■ **Dataset extract**:
+ + + + +
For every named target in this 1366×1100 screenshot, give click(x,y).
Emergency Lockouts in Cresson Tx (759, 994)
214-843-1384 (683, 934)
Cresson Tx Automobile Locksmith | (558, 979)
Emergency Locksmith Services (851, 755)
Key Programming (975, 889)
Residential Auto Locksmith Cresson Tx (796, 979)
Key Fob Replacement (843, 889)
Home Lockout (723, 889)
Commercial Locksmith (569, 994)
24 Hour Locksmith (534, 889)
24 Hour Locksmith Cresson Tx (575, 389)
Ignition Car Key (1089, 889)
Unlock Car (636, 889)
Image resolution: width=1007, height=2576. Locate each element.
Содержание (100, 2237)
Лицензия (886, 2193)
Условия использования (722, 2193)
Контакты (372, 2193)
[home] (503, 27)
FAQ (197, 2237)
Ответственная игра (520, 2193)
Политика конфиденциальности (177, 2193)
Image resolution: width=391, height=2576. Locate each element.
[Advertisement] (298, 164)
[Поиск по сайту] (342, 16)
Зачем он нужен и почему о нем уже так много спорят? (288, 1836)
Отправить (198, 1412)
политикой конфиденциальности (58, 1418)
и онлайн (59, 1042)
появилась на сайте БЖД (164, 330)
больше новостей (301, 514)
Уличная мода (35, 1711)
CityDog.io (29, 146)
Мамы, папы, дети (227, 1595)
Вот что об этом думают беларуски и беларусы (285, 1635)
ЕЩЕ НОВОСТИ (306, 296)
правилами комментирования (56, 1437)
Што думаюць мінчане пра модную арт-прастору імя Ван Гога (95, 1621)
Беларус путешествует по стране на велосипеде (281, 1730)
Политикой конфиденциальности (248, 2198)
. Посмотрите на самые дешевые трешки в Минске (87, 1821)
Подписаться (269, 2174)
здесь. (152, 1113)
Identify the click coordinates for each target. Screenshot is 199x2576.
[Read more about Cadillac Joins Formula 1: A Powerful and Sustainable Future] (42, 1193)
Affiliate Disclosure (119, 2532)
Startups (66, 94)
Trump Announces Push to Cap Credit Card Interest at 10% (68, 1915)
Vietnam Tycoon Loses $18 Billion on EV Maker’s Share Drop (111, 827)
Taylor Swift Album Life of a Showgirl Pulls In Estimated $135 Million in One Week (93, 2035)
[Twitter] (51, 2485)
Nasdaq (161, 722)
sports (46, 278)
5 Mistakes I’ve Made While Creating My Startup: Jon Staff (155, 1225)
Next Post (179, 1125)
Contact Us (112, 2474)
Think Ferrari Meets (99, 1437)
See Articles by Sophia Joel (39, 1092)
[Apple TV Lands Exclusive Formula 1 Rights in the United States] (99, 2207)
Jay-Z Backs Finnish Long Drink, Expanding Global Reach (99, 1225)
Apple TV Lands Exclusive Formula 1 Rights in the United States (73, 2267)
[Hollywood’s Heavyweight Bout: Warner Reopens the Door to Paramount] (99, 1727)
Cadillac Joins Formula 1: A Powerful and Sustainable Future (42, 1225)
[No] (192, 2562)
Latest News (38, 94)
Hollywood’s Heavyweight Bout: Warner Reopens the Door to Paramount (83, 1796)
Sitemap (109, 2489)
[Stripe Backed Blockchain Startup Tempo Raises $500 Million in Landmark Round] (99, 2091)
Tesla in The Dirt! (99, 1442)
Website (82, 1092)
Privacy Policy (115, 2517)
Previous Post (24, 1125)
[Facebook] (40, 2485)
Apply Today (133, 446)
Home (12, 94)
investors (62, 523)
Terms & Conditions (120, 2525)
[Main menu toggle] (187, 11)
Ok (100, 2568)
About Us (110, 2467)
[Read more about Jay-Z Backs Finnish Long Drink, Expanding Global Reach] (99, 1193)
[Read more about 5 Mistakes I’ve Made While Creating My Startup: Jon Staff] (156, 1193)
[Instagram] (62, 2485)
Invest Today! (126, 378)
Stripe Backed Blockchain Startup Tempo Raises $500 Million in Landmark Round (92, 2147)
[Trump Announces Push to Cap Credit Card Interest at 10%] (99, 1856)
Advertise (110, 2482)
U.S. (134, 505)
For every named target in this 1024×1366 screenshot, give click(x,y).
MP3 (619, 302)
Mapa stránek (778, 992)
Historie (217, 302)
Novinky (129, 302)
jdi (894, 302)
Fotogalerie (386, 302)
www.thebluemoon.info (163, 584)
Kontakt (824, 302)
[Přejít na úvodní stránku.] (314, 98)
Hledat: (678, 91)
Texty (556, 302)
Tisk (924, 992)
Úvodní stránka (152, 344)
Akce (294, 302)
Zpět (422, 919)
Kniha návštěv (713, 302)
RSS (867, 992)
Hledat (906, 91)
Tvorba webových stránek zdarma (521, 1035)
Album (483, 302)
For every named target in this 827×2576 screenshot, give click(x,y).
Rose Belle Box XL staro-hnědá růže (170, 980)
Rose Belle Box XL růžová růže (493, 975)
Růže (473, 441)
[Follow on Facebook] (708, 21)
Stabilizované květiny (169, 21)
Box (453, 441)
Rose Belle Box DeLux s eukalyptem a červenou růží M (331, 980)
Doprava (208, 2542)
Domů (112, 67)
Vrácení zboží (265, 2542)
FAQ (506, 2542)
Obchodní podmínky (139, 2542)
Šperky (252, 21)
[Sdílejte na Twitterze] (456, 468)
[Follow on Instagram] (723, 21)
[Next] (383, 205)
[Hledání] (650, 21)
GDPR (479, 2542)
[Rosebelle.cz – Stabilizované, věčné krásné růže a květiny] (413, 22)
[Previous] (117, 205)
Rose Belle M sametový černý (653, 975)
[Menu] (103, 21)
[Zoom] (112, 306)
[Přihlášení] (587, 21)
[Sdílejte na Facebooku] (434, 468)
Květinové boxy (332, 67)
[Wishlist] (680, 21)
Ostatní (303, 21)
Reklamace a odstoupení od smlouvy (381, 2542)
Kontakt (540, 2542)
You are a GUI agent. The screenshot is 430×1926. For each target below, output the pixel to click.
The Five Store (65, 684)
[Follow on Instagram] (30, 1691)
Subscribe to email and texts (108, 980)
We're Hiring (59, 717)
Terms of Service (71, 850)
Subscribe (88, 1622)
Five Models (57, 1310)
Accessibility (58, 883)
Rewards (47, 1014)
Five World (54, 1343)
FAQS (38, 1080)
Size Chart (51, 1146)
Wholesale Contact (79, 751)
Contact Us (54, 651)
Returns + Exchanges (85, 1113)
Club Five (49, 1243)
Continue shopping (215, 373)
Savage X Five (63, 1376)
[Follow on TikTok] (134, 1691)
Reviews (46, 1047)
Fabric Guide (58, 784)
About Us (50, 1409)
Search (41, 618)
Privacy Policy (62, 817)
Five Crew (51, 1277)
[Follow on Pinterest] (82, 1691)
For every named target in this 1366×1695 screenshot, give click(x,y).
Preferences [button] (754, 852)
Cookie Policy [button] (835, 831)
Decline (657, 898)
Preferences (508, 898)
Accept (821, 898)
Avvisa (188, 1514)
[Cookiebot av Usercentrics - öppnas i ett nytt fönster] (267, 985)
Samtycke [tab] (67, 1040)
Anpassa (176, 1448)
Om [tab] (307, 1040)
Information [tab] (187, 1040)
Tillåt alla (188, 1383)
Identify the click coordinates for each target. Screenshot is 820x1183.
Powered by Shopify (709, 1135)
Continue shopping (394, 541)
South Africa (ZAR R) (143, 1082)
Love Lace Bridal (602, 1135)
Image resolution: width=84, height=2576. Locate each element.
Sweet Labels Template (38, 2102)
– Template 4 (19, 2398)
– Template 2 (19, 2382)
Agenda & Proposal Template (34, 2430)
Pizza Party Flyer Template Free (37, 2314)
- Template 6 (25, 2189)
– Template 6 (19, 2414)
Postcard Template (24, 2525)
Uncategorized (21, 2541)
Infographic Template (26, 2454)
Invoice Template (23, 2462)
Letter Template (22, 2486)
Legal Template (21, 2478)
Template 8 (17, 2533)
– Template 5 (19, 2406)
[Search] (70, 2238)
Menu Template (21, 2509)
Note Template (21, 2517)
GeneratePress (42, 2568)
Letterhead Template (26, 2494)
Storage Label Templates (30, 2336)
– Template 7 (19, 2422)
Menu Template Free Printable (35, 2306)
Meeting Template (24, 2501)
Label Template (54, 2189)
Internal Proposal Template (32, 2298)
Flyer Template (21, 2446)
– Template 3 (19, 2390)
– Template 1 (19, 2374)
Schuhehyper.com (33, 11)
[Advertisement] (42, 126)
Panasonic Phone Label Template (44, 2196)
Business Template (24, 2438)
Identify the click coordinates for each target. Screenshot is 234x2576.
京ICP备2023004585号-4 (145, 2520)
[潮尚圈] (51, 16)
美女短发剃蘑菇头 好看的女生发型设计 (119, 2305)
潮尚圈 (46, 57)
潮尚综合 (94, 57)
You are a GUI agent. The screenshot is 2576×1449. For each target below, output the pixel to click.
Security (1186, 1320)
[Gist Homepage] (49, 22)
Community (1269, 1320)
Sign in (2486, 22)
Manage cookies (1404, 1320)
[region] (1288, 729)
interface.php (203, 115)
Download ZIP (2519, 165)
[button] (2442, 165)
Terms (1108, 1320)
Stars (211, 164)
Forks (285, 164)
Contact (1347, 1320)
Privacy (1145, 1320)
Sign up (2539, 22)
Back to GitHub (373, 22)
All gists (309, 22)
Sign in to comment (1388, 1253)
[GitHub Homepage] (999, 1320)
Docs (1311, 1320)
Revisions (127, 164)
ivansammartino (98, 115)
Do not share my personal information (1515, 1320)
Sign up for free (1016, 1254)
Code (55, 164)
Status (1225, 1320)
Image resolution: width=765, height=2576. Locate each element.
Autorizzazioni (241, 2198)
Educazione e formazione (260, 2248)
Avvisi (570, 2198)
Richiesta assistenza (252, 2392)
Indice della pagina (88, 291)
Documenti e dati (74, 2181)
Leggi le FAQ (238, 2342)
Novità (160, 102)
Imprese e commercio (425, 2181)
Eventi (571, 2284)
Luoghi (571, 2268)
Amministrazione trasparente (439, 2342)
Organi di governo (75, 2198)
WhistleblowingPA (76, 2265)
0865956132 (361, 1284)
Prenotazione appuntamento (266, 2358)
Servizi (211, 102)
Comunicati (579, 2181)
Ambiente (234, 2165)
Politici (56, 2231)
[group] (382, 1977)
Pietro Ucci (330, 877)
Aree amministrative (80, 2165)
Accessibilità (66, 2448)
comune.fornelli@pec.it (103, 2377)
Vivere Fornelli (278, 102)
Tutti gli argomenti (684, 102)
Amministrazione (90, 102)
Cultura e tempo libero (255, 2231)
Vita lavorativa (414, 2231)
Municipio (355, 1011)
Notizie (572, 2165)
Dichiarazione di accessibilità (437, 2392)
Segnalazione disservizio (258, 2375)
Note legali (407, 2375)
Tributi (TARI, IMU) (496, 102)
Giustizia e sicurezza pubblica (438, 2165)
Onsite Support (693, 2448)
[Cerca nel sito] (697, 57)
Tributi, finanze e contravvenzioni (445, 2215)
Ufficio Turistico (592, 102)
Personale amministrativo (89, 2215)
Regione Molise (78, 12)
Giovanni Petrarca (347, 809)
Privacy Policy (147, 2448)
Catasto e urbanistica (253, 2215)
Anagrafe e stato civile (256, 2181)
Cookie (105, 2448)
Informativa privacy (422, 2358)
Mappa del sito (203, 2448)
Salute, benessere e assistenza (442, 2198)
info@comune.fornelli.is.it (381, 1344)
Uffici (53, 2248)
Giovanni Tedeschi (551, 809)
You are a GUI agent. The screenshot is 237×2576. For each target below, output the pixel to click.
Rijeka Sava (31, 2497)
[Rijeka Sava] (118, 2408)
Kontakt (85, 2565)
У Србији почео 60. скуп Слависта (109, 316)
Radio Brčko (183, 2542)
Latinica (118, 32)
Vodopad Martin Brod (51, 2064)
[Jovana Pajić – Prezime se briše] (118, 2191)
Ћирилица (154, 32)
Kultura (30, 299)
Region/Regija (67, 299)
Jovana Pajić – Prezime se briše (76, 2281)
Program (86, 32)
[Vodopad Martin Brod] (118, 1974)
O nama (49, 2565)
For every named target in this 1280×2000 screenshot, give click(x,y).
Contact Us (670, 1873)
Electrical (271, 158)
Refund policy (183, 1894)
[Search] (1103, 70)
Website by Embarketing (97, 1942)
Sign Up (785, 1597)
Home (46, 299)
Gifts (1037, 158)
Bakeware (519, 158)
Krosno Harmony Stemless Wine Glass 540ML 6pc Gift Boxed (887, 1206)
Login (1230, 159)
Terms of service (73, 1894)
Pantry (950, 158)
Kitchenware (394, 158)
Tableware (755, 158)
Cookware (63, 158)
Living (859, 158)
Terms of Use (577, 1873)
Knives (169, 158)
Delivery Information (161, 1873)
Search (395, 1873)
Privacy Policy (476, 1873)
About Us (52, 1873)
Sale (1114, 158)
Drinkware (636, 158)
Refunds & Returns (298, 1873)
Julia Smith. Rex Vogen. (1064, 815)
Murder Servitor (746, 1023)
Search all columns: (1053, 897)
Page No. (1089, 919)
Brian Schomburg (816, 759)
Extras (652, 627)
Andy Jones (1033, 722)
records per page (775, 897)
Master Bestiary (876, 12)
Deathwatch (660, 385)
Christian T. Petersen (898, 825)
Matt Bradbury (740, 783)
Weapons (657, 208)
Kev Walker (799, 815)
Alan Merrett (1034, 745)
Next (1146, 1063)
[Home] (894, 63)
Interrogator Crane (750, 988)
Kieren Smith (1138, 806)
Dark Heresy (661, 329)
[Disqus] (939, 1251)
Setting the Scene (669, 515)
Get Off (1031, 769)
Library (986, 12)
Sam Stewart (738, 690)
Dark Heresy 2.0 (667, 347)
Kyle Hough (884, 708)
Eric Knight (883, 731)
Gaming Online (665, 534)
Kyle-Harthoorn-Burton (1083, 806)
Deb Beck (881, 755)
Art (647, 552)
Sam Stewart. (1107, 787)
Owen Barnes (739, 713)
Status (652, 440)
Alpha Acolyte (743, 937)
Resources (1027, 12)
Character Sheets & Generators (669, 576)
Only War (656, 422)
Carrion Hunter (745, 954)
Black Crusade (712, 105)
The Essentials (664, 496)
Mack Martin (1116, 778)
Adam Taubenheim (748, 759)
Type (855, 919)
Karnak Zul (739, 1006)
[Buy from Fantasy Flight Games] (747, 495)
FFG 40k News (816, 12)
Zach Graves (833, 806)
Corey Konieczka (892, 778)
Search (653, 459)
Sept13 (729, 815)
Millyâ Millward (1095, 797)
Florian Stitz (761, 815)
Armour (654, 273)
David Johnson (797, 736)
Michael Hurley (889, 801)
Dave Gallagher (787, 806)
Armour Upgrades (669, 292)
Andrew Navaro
+ + + + +
■ **Prompt**:
In the data above, repeat exactly each line from the first through the line that contains "Unlock Car (636, 889)", and give nothing else.

■ **Expected answer**:
For every named target in this 1366×1100 screenshot, give click(x,y).
Emergency Lockouts in Cresson Tx (759, 994)
214-843-1384 (683, 934)
Cresson Tx Automobile Locksmith | (558, 979)
Emergency Locksmith Services (851, 755)
Key Programming (975, 889)
Residential Auto Locksmith Cresson Tx (796, 979)
Key Fob Replacement (843, 889)
Home Lockout (723, 889)
Commercial Locksmith (569, 994)
24 Hour Locksmith (534, 889)
24 Hour Locksmith Cresson Tx (575, 389)
Ignition Car Key (1089, 889)
Unlock Car (636, 889)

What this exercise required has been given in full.